Medieval II Total War składa się ze strategii oraz wielkiej totalnej bitwy. Budujemy naszą pozycje na mapie Europy (rządząc jednym z 12 dostępnych państw, polecam Anglię) dbając o informacje i rozwój naszych siedzib, a potem zmieniamy w pył armie przeciwnika.

Przekupujemy, bawimy się w dyplomację i wojujemy, wojujemy i jeszcze raz wojujemy budując swoje wielkie imperium. Armie w grze są na prawdę duże i na wojnie może ich spotkać się kilka jednocześnie. Czasem aż ciężko ogarnąć to wzrokiem. Co graficznie robi piorunujące wrażenie.

Rozmachu twórcom gry nie zabrakło. Zadbali na przykład o krucjaty z państw katolickich na Wschód. W sumie dysponujemy ponad setką różnych jednostek bojowych. A to wszystko w doskonałej oprawie graficznej. W sumie nie znalazłem w grze błędów, które miałby wpływ na jakość rozgrywki.

Dodatek Królestwa

Dodatek Medieval II Total War Królestwa to gra olbrzymia i z wieloma nowościami. W oczy rzucają się na przykład kupcy. I fajnie, że są.

Znów mamy osady miasta i zamki z dowolnym niemal kierunkiem rozwoju. Co ważne zamki czy miasta są uzależnione w rozwoju od tego jaką nacją zagramy. Zdradzę, że miasta potrafią mieć bojowych mieszczan.

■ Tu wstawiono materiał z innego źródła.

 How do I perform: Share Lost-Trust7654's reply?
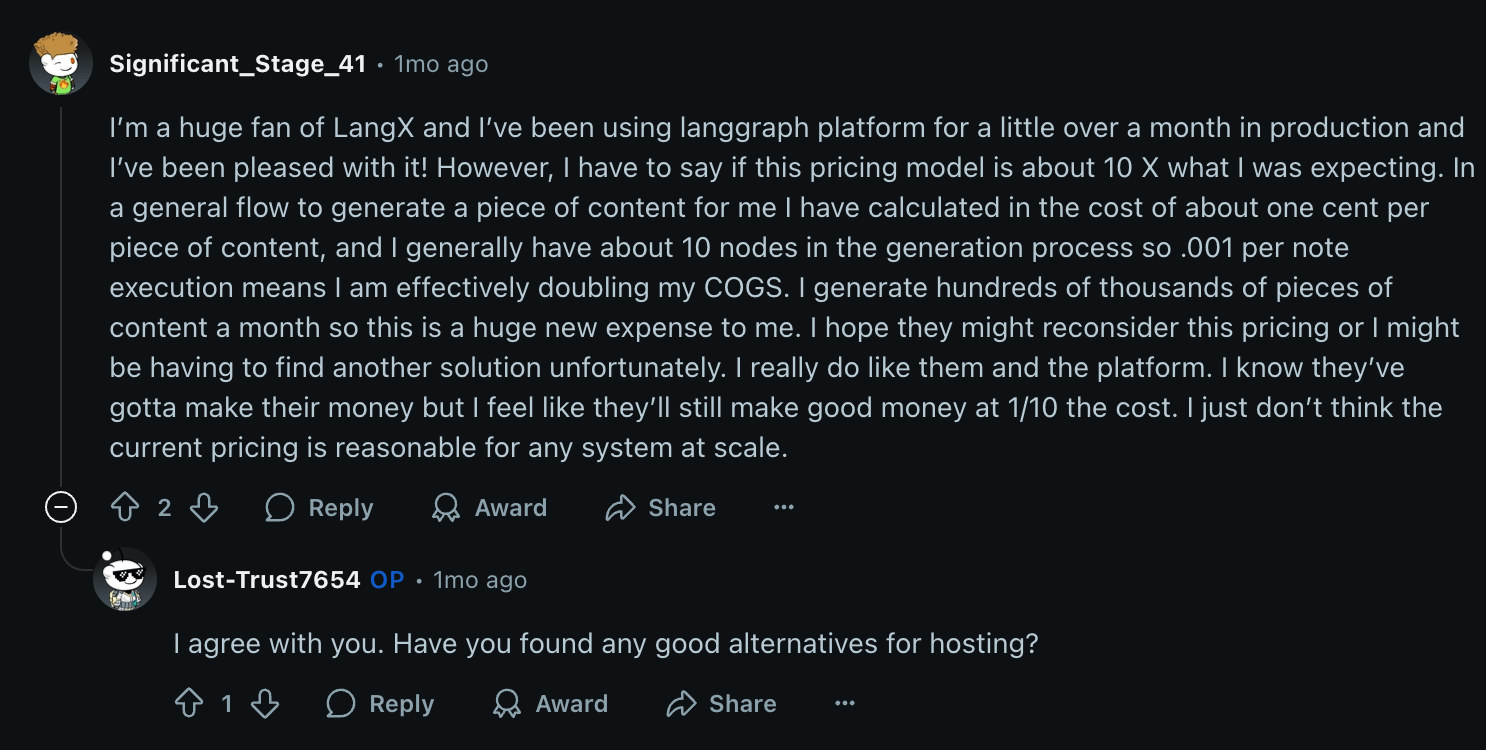[x=722, y=704]
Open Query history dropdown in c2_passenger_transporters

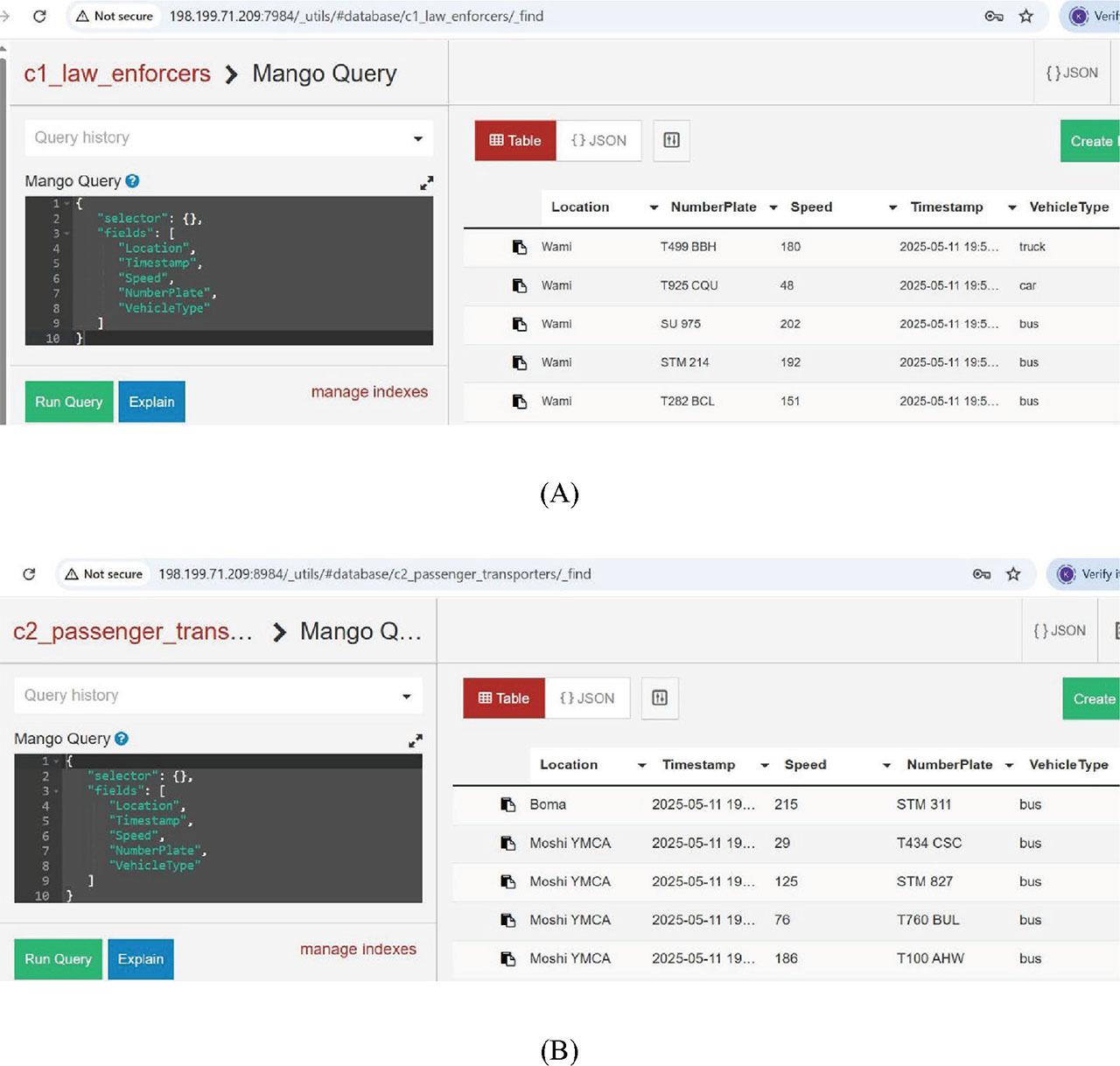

Szybko przejdę do wojen. Są w Medievalu na mistrzowskim poziomie. I wcale nie przeszkadzało mi, że rozrywały się niemal co chwilkę. Trudność jest taka sobie. Raczej miażdżyłem armie przeciwnika. Wielość jednostek i wielkości armii wbijają w fotel.

Wszystko doskonale wyrysowane. Łucznicy, maszyny motające, konnica. Rewelacja.
Tury w gierce nie są do siebie podobne. Dzięki temu nie nudzą się. Z nowości zauważonych w grze widać, że w rozgrywce dyplomatycznej większą rolę dostali księża. Na przykład Kościół dla swoich interesów potrafi zadbać o zbrojny konflikt.

Podsumowując obie gry od CD Projekt przyciągają wielką grywalnością. Z pewnością nie znudzą graczy i są warte zakupu. Obie turówki ustaliły jednocześnie nowy niezwykle wysoki poziom w grach. Zapewniam, że do tych gier będzie się stale wracać. To doskonałe propozycje na zimowe wieczory.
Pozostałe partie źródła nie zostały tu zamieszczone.